International career
- Years: Team / Apps / (Points)
- 2002–2005: United States / 28 / (40)
- Correct as of 1 January 2021

National sevens team
- Years: Team /  / Comps
- 2002–2005: United States /  / 12

= David Fee =

US international rugby union player (born 1976)

David Walter Fee (born December 15, 1976) is an American former rugby union player who played for the United States national teams (7's and 15's), where he primarily played wing. Fee earned 28 caps for the 15's US national team from 2002 to 2005 and started all four games in the 2003 Rugby World Cup. Fee also played on the 7's team, competing in the 2005 Rugby World Cup Sevens in Hong Kong.

== Youth and college sports ==

Fee was born in Chicago, Illinois. He began his rugby career at Lake Forest College, in Lake Forest, Illinois. He was the place kicker and punter for the football team and was recruited by the rugby team to play fullback. As an All-State soccer player in high school, Fee was able combine his athleticism, speed and kicking skills to make an immediate impact on the rugby pitch.

Fee played for the C.A.R.F.U (Chicago Area Rugby Football Union) Collegiate All-Stars 1997–1999.

During his senior year at Lake Forest College, he was the starting running back on the football team and was selected First Team All Midwest conference.

Fee was elected to the Lake Forest College Athletic Hall of Fame for rugby and football in 2013.

== International rugby ==
Fee made his international debut in January 2002, at the World Sevens Series tournament in Santiago, Chile. In pool play against Brasil, he set an American record scoring five tries in a single game. He was also the tournament leader in tries, scoring a total of 13. The US beat Canada in the Bowl finals 32–5. Fee's early success on the 7's circuit got him attention from the 15's program.

Fee earned his first 15's cap on June 29, 2002 (Eagle #319) in a World Cup qualifying match against Canada. Fee scored his first and second try in 15's in only his third test match on August 10, 2002, in a 35-22 Eagles victory against Chile. Over the course of his career, Fee earned 28 caps for the Eagles, scoring nine tries which put him second on the USA career try scoring list (as of 2005).

Fee served double duty playing for both the 7's and 15's Eagles from 2002 to 2005.
Fee was the captain of the 7's team from 2004 to 2005.

== Coaching ==
In 2018 Fee was with Indiana University Men's Rugby as the Director of Rugby and Head Coach for the Sevens program.
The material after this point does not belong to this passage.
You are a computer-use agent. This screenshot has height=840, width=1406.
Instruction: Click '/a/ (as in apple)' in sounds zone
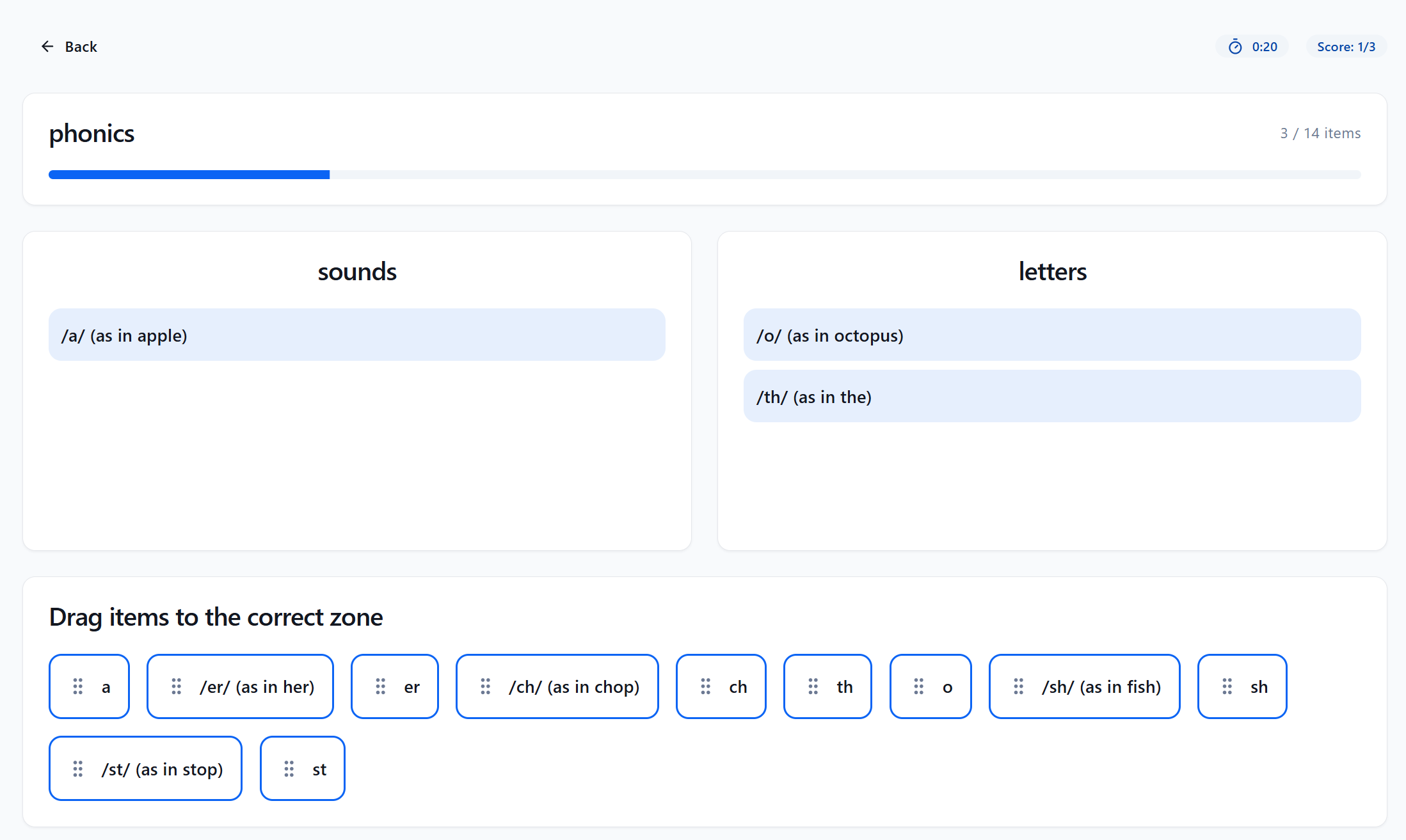356,335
Previously, Fee served as head coach of the University of Notre Dame 7's team from 2012 to 2016.
He is the Backs line coach for the USA High School All American Team and consults with the Youth Olympic Games Sevens program.

In 2023, Fee was appointed head coach of the Chicago Lions women’s 7s program, leading the team to three USA Club 7s National Championship finals appearances and two national titles (2023, 2025). Under his leadership, the program experienced significant expansion in player participation. In 2026, he expanded his role within the club to become head coach of the women’s XVs program.